§ **Task details**
Exactly the lines starting at the line containing "NZ Stationery Festival (118, 1384)" and ending at the line containing "[Translation missing: en.social.share Facebook]" are to be written out from the listing below, both included.
+ + + + + + +
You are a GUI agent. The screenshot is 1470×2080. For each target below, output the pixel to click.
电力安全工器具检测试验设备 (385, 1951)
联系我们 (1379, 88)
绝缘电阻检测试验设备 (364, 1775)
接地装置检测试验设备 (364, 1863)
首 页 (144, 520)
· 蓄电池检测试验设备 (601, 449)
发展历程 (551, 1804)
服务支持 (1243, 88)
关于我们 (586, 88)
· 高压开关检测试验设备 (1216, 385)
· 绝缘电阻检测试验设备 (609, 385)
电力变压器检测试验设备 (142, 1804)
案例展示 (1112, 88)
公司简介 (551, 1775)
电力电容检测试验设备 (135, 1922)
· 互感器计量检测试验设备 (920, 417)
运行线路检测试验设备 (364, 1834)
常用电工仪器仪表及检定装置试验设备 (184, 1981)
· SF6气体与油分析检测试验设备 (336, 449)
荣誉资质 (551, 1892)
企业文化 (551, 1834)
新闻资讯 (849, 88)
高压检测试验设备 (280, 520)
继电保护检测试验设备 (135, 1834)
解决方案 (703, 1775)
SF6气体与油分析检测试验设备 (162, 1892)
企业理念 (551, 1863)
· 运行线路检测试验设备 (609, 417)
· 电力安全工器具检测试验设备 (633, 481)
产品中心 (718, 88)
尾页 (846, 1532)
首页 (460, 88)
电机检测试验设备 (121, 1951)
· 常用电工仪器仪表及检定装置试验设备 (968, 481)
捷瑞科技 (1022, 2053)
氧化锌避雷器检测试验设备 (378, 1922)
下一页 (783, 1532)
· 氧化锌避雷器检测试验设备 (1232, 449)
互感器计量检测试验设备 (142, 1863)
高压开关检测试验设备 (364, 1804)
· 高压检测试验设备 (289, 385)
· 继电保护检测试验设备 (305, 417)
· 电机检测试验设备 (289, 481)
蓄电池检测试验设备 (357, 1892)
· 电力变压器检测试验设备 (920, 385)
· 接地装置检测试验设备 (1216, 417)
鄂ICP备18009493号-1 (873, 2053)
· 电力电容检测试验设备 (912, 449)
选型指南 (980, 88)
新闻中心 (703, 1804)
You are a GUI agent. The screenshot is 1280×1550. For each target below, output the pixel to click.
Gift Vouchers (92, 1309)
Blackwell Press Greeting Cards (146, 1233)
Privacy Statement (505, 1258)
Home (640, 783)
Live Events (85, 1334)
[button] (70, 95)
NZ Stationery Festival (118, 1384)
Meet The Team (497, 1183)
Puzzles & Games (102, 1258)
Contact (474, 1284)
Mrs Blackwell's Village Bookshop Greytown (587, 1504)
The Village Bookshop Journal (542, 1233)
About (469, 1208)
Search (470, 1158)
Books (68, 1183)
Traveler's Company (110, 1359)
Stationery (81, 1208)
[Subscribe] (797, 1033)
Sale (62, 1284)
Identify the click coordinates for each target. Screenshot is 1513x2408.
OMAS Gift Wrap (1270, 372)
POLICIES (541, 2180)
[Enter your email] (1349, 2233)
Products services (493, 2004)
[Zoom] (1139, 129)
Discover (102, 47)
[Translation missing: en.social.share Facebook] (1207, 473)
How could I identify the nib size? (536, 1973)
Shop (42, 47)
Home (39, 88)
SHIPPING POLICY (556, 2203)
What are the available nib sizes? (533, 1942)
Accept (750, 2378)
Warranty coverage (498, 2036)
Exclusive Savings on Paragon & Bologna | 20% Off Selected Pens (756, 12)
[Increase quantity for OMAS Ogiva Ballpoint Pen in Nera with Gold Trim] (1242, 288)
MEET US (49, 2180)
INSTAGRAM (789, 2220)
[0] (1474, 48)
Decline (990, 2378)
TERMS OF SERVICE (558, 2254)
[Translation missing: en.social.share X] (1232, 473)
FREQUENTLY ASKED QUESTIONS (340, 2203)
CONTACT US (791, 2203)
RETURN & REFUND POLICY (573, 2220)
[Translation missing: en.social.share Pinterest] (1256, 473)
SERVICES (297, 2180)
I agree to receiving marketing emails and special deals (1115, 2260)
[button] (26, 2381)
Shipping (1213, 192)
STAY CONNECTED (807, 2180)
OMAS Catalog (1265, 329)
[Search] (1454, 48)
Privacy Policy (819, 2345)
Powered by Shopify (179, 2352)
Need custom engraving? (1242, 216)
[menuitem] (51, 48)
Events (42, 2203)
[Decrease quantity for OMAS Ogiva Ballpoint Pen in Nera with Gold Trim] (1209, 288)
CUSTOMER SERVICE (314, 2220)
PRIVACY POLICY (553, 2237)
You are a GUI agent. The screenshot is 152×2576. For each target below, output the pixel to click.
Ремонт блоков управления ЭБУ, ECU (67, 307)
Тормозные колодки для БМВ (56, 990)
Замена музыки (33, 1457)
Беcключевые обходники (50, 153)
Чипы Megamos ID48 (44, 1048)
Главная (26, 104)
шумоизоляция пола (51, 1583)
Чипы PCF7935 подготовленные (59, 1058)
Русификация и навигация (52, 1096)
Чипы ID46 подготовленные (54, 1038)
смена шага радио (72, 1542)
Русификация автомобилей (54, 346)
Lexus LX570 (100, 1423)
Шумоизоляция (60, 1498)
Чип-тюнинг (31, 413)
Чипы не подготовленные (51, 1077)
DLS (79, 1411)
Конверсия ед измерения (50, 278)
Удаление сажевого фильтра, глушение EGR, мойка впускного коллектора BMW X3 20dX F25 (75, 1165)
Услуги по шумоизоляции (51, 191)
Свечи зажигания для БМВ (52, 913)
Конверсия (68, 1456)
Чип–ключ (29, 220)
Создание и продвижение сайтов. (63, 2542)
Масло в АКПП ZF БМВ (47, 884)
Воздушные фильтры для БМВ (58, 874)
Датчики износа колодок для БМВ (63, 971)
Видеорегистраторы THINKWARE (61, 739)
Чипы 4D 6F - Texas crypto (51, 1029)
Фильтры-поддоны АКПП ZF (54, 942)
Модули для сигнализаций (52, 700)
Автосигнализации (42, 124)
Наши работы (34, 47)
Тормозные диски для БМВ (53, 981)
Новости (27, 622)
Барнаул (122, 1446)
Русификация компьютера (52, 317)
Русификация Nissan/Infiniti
+ + + + + + +
§ **Response area**
NZ Stationery Festival (118, 1384)
Meet The Team (497, 1183)
Puzzles & Games (102, 1258)
Contact (474, 1284)
Mrs Blackwell's Village Bookshop Greytown (587, 1504)
The Village Bookshop Journal (542, 1233)
About (469, 1208)
Search (470, 1158)
Books (68, 1183)
Traveler's Company (110, 1359)
Stationery (81, 1208)
[Subscribe] (797, 1033)
Sale (62, 1284)
Identify the click coordinates for each target. Screenshot is 1513x2408.
OMAS Gift Wrap (1270, 372)
POLICIES (541, 2180)
[Enter your email] (1349, 2233)
Products services (493, 2004)
[Zoom] (1139, 129)
Discover (102, 47)
[Translation missing: en.social.share Facebook] (1207, 473)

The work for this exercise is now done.